Routt County, Colorado – home to Steamboat Springs, much of the Routt National Forest, the Elkhead Mountains, dozens of miles of the Yampa River, and the Mount Zirkel Wilderness (among many other notable locations) – has moved to Stage 1 fire restrictions as of October 7th. In doing so, it becomes the first Colorado county west of the Front Range to put in restrictions so far this year, a year that fortunately has seen the bulk of the western half of the state avoid extreme or abnormal drought.

For the record, Stage 1 fire restrictions include a ban on all campfire activity outside of developed recreation sites, i.e. no backcountry fires and no campfires outside of the metal rings at designated and approved campgrounds. Those restrictions also include limits on when and where you can smoke, weld, use chainsaws, or shoot off fireworks, too.

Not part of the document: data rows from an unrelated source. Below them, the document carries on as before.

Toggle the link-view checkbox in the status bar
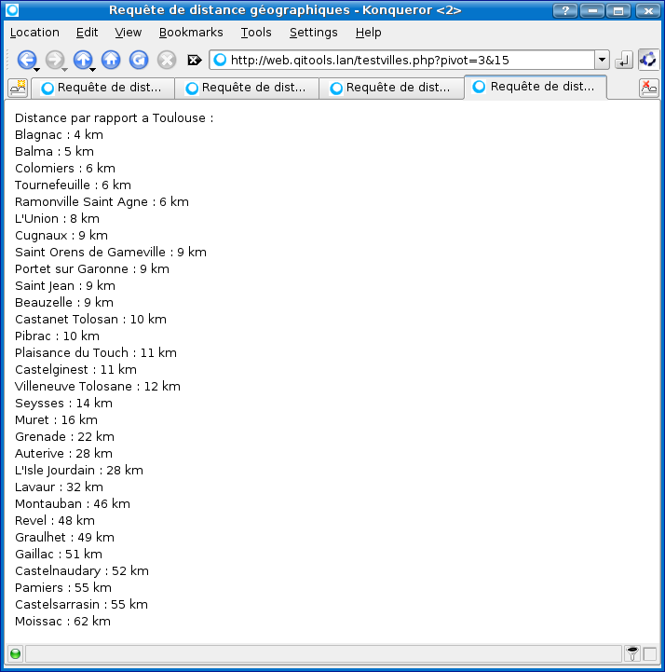The width and height of the screenshot is (665, 672). pos(650,653)
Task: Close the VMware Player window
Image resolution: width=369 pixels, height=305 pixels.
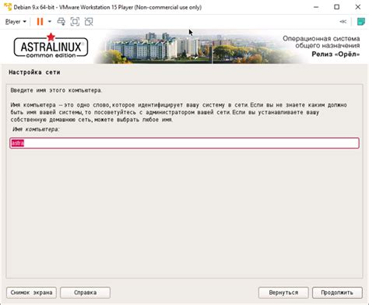Action: click(x=358, y=7)
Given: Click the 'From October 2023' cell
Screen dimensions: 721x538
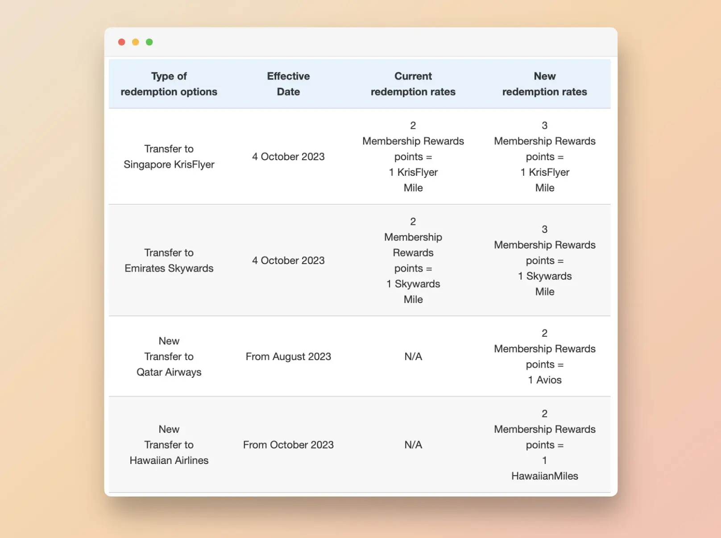Looking at the screenshot, I should tap(288, 445).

Below is an interactive map courtesty of the Colorado Division of Homeland Security and Emergency Management that details the Routt County restrictions while also highlighting current fire restriction statuses of surrounding counties.

You can see where Routt County stacks up to its neighbor counties in terms of current drought conditions here courtesy of the U.S. Drought Monitor, a partnership between the University of Nebraska-Lincoln and the National Drought Mitigation Center.

It’s paramount the check every level of fire restriction before attempting to do any sort of camping in the mountain west that includes the intention of having a campfire. Local, county, state, and federal regulations overlap constantly, with the multiple silos at the federal level (US Forest Service, National Park Service, Bureau of Land Management, US Department of the Interior, and US Fish & Wildlife) also often having their own specific regulations in place, too.

And, as always, if you’re intending to have a fire anywhere in the backcountry, make sure you practice Leave No Trace principles and extinguish all embers before moving on. Don’t be that person who lazily left a fire smoldering only to see it turn into a devastating blaze.